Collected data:

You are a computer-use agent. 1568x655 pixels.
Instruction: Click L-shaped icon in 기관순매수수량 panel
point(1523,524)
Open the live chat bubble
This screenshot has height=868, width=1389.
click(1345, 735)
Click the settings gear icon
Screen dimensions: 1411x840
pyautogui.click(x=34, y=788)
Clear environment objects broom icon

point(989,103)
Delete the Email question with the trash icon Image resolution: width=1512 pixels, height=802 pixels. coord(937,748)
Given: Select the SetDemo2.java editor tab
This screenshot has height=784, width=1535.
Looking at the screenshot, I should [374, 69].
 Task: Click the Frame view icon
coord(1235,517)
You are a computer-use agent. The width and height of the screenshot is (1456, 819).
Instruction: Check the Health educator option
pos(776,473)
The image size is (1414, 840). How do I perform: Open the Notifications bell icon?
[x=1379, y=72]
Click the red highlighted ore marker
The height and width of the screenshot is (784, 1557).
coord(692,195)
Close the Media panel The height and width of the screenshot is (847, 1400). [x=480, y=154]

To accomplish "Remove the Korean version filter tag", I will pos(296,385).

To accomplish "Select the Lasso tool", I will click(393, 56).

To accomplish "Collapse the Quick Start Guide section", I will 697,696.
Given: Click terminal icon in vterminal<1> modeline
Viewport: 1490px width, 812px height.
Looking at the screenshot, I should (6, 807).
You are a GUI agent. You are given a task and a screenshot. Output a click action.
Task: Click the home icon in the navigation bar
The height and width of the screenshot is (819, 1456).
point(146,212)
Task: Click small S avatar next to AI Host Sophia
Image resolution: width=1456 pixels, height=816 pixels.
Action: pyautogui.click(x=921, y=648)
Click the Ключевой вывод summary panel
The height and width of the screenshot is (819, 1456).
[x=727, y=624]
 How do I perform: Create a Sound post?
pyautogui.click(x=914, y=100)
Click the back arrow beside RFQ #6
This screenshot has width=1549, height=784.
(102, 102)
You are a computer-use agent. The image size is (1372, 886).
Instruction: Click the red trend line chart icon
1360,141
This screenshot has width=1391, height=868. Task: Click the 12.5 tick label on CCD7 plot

▸ Task directions:
If a line in the records above holds the string "agent", copy it out.

▸ Reply:
You are a computer-use agent. 1568x655 pixels.
You are a computer-use agent. The width and height of the screenshot is (1456, 819).
You are a GUI agent. You are given a task and a screenshot. Output a click action.
You are a computer-use agent. The image size is (1372, 886).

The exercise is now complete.